Final Project Instructions and Rubric

For the final project of PSCI3802 you are going to be a one-person survey firm.

While you worked in teams to write questions, the final project will be done solo. I am fine with you discussing things with your classmates, but all work handed in must be your own. In particular, no code should be shared.

Provided to you is the survey instrument that we fielded (on Canvas) along with the raw data I downloaded from Qualtrics. Truly: besides stripping out a couple of pieces of metadata, this is exactly what I downloaded from the website.

The raw data file has been uploaded to github. You can load it using the code and url below. For simplicity I’ve uploaded the data as a list of the 5 datasets. As such, the start of your code should look something like:

all.modules <- rio::import("https://github.com/marctrussler/IIS-Data/raw/refs/heads/main/F2025ProjectRawData.Rds", trust=T)
names(all.modules)
#> [1] "imm"   "econ"  "ai"    "democ" "elect"
dat <- all.modules$imm

Note that you can access information about the variables using the attributes() function.

From these data you will generate three documents:

  1. An article detailing the results of your module of the survey. You can write this using Rmarkdown or in a normal word processor. If you do the latter, please submit as a pdf. I want you to strive to make this similar to the things we put out for NBC. See examples, here, here, and here. You do not need to discuss each and every number from your module in this article. Indeed, that would be a bad call. I want you to use your judgement to figure out what the interesting things in the survey are, and to write those in a way that normal people would want to read. Also included with this document will be a methodology statement that clearly explains the data cleaning and weighting steps that you took, and discusses the sources and magnitude of error in the poll. For examples of this see the methodology statements at the bottom of this document, or from the NYT.
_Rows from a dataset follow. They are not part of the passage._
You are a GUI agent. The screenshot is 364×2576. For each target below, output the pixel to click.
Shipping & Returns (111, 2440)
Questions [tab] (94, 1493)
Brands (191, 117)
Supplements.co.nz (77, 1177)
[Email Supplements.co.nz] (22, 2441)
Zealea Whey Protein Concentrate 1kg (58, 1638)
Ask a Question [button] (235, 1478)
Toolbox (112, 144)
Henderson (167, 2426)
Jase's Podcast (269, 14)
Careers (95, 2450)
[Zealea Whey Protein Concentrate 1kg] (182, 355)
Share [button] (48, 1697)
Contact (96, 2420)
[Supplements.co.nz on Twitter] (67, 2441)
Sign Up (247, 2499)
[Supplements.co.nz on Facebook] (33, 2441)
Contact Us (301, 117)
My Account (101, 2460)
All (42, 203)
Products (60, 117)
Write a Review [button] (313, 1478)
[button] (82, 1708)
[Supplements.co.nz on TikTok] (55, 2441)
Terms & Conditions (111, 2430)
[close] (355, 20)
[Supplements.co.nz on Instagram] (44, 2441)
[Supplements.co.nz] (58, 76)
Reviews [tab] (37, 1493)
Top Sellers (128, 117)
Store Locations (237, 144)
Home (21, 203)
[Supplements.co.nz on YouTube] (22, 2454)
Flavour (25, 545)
  2. A results document that shows the topline results for each question as well cross-tabs for whatever demographic and political groups you think are relevant. See an example from NBC here, and NYTimes here. Your crosstabs do not need to be as extensive as this, but you should strive to have results broken down into categories people would want to see.

  3. An R script that starts from the raw data and clearly and accurately produces the numbers that are present in both (1) and (2). This file should start with the exact input you download, and then walk through the steps of cleaning, weighting, and analyzing the data. You are welcome to use Rmarkdown, in which case you can do some version of combining documents 1 & 3. You can either have cleaning script that exports cleaned and weighted data that is then used in an Rmarkdown to create the article, or simply have all your code in the Rmarkdown. In either case, make sure that (1) there is no raw R code or output in your final article; (2) that all constituent parts (the R script and the Rmd file) will run/knit on my computer.

Rubric

Written Component (50 points)

  • Article looks professional, and contains no code or raw R output.
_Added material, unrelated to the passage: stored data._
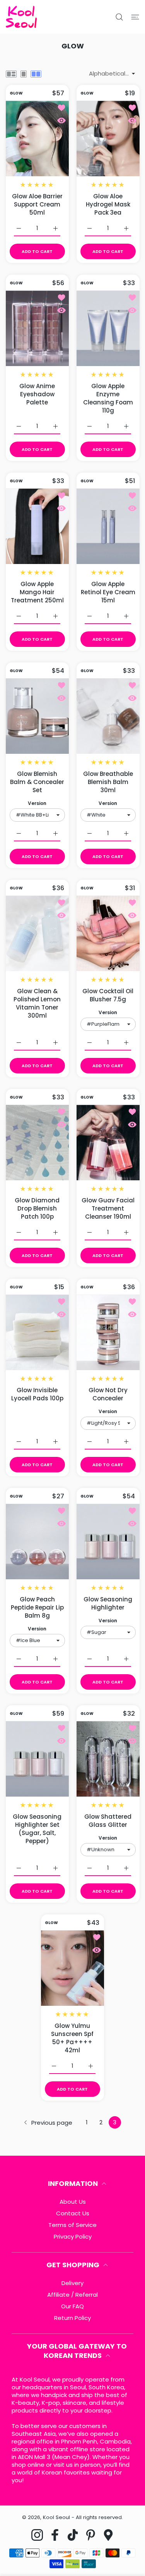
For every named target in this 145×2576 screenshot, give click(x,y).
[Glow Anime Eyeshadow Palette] (37, 328)
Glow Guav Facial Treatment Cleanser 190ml (107, 1208)
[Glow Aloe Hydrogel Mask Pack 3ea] (108, 138)
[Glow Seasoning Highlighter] (108, 1541)
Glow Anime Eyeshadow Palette (37, 394)
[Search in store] (119, 17)
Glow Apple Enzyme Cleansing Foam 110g (108, 398)
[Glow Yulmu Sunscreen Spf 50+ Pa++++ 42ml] (72, 1968)
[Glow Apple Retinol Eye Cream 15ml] (108, 526)
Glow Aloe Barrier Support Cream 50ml (37, 204)
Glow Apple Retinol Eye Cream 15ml (107, 592)
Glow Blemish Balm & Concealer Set (37, 782)
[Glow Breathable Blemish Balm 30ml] (108, 716)
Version (37, 803)
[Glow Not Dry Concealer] (108, 1332)
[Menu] (135, 17)
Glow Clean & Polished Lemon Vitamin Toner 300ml (37, 1003)
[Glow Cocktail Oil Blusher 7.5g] (108, 933)
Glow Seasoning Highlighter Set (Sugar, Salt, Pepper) (37, 1828)
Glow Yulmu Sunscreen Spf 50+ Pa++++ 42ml (72, 2038)
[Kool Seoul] (21, 17)
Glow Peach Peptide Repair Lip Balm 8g (37, 1607)
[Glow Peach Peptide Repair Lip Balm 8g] (37, 1541)
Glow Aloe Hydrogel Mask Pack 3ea (107, 204)
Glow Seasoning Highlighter (108, 1603)
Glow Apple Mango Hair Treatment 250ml (37, 592)
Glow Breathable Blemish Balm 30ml (108, 782)
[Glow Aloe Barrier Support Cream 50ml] (37, 138)
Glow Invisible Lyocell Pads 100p (37, 1394)
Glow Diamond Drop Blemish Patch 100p (37, 1208)
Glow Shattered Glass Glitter (107, 1820)
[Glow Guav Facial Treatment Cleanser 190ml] (108, 1142)
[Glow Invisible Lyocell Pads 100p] (37, 1332)
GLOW (16, 93)
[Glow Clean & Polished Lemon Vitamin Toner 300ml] (37, 933)
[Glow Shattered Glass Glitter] (108, 1759)
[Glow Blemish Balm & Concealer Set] (37, 716)
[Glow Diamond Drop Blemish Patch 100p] (37, 1142)
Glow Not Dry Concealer (107, 1394)
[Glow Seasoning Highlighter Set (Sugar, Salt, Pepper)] (37, 1759)
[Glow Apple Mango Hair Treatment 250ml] (37, 526)
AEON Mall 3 (34, 2457)
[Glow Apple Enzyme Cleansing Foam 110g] (108, 328)
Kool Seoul (56, 2517)
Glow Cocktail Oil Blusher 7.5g (107, 995)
  • Article presents a thoughtfully curated set of results that tells a cohesive story.

  • At least one main result is analyzed with subgroups.

  • Article is written in a way that would be interesting and digestible to a lay audience.
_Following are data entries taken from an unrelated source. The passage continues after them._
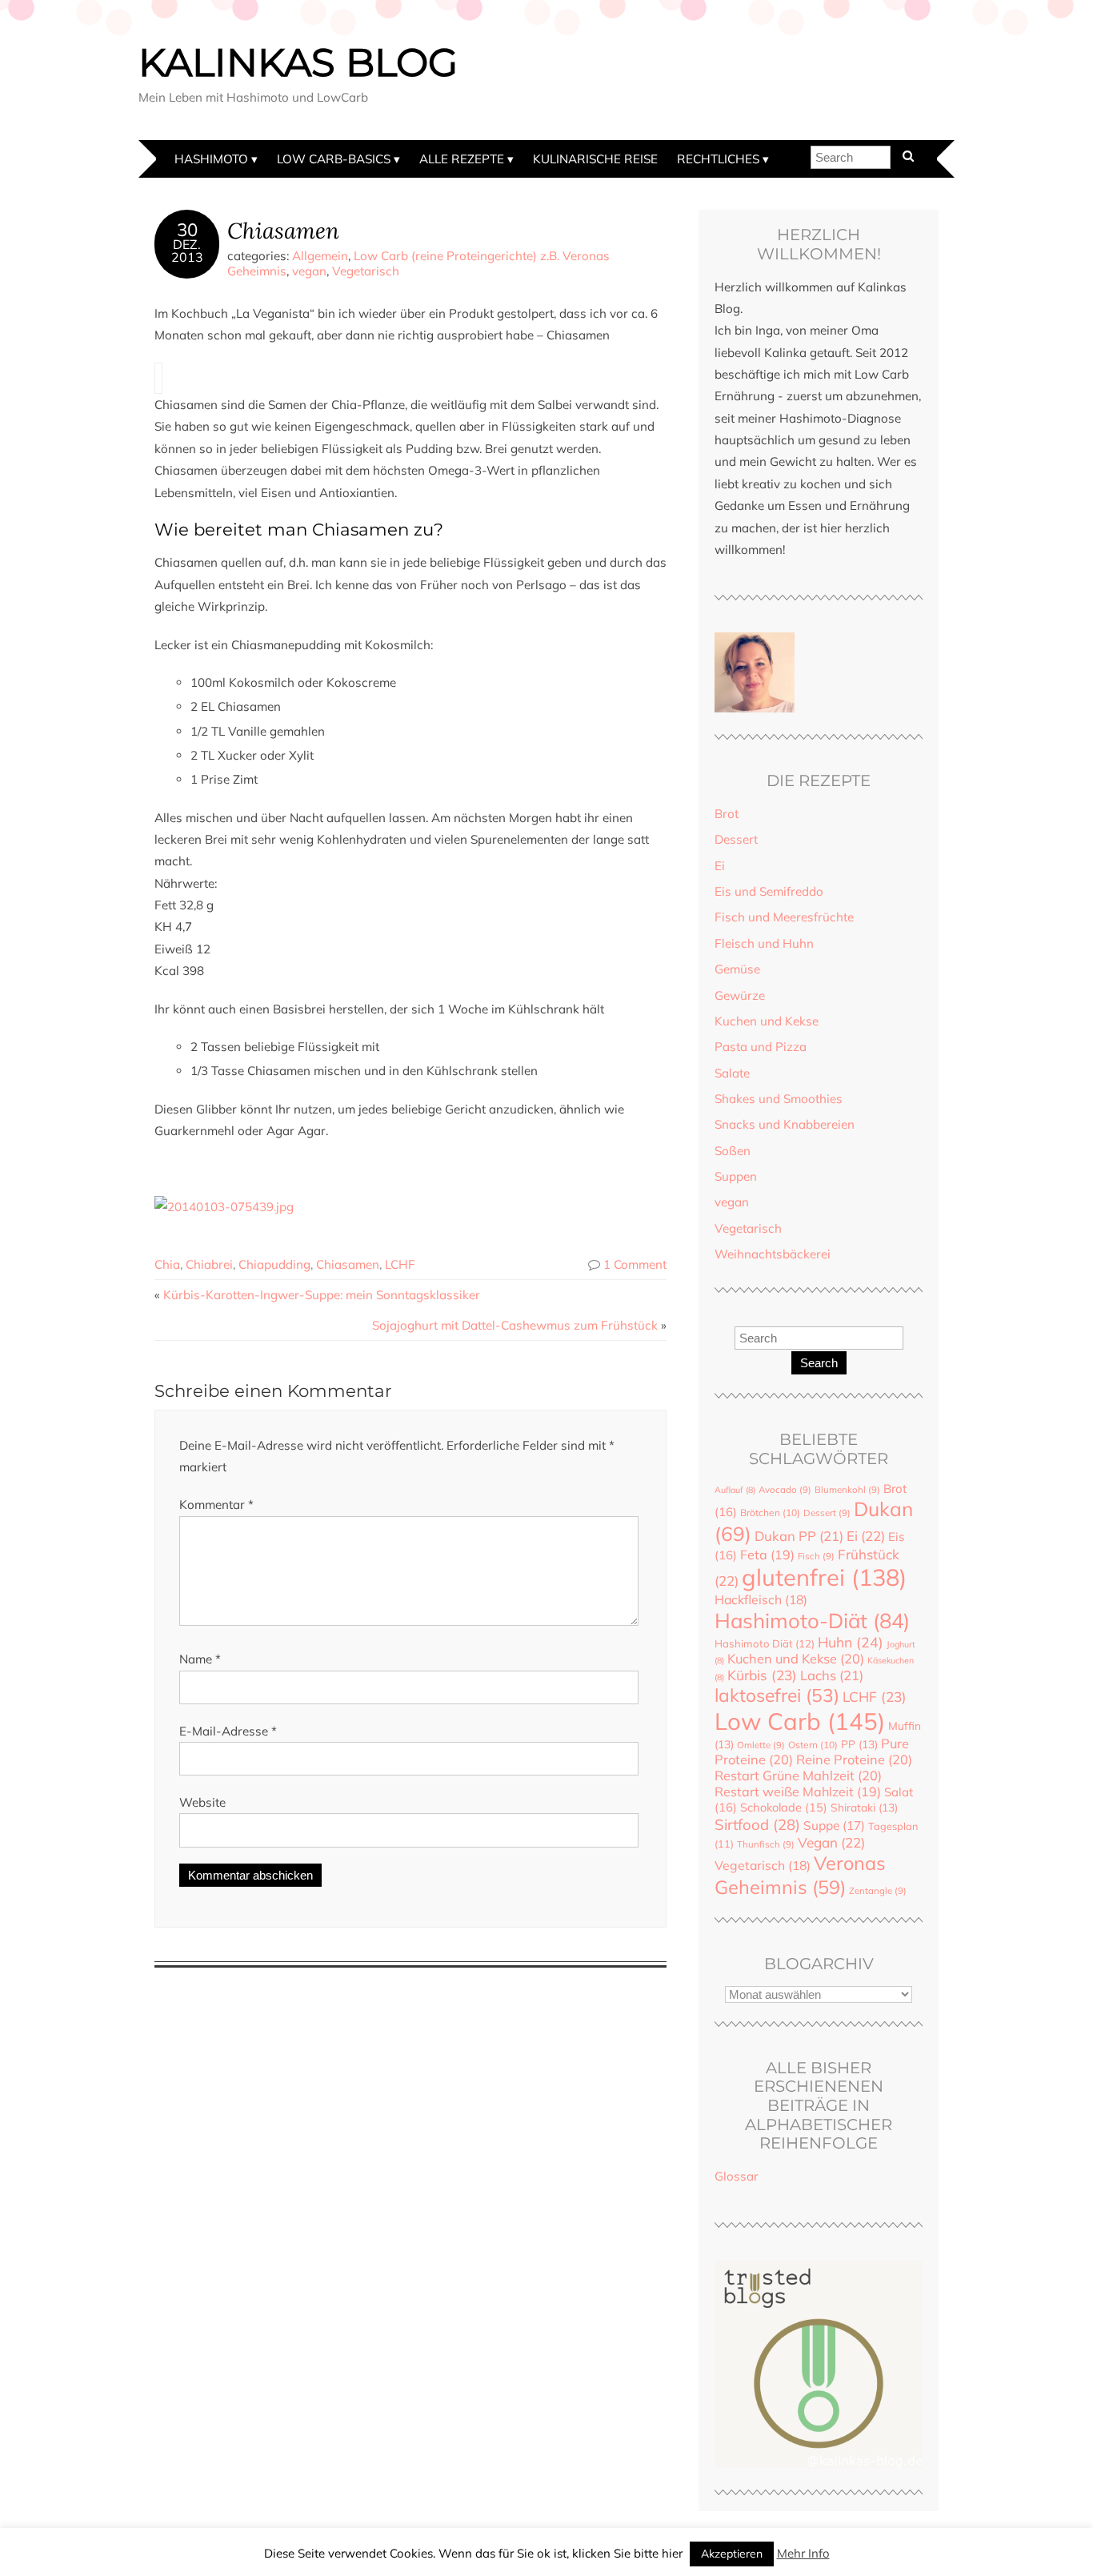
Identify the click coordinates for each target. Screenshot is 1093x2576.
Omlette (761, 1745)
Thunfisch (766, 1844)
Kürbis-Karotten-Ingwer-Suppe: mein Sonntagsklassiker (321, 1294)
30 (187, 230)
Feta (767, 1555)
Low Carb (800, 1721)
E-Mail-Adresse (228, 1731)
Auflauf (735, 1489)
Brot (727, 813)
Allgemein (320, 255)
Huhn (850, 1642)
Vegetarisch (365, 271)
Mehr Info (803, 2553)
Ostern (813, 1745)
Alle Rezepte (461, 159)
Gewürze (740, 995)
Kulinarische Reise (595, 159)
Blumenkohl (847, 1489)
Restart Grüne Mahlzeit (798, 1775)
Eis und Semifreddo (769, 891)
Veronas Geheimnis (800, 1875)
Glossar (737, 2176)
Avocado (785, 1489)
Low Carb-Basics (333, 159)
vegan (309, 271)
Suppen (736, 1176)
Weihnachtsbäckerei (773, 1254)
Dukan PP (799, 1535)
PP (859, 1744)
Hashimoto (211, 159)
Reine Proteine (854, 1759)
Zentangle (878, 1890)
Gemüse (737, 969)
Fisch (816, 1556)
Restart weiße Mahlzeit (798, 1792)
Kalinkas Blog (298, 62)
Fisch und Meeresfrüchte (784, 917)
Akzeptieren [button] (732, 2553)
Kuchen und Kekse (767, 1021)
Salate (732, 1073)
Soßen (733, 1150)
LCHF (400, 1264)
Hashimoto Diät (765, 1643)
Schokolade (783, 1807)
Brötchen (770, 1513)
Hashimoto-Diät (812, 1620)
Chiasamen (283, 230)
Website (202, 1802)
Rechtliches (718, 159)
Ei (720, 865)
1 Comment (635, 1264)
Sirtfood (757, 1824)
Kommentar (216, 1504)
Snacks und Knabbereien (785, 1124)
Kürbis (762, 1675)
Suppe (834, 1825)
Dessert (736, 839)
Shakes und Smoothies (779, 1098)
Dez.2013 (187, 250)
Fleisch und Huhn (764, 943)
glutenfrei (824, 1577)
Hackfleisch (761, 1599)
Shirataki (864, 1807)
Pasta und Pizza (761, 1046)
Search (819, 1363)
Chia (167, 1264)
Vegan (831, 1842)
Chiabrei (209, 1264)
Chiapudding (274, 1264)
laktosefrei (777, 1695)
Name (200, 1659)
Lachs (831, 1675)
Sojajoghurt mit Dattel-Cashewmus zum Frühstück (515, 1325)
  • Jargon is minimized, and if present, explained to a lay audience.

  • Figures are simple, clearly labeled, and explained in the text.

  • Methodology statement discusses in clear terms the cleaning and weighting decisions that went into the poll, as well as the target population and sample size. Statement includes discussion of the potential sources of the error including, but not limited to, sampling error.

Topline/Crosstabs Document (25 points)

  • Document looks professional and is easy to read and get the necessary information from.

  • Topline and crosstab numbers are given for every question asked of the respondents (i.e. the questions in your module and all common questions.)

  • Results are clearly labeled with question text.

  • Crosstabs are presented for all questions across an appropriate set of demographic and political variables (Probably 3-4 demographic categories and 2-3 political categories, but use your best judgement). Crosstabs include the (weighted) size of each group.

R script (25 points)

  • The R script loads the raw data from the github using the code and link above. When I press Run on the R script the whole script runs with no errors. -10 points off immediately if the file produces an error and does not run.

    • If any additional data sources are used: (1) include those files in your submission; (2) Have your R script load those files at the very top of the script so that I can load them in too.
  • Code is well organized and easy to read.

  • Code comments are used to explain what each step is doing.

  • Survey is weighted to appropriate population targets using the “pewmethods” package.

  • Code checks that survey weights were appropriately applied.

  • All topline and crosstab estimates are calculated using the survey weights.

  • Code produces all numbers that are present in the article and results document.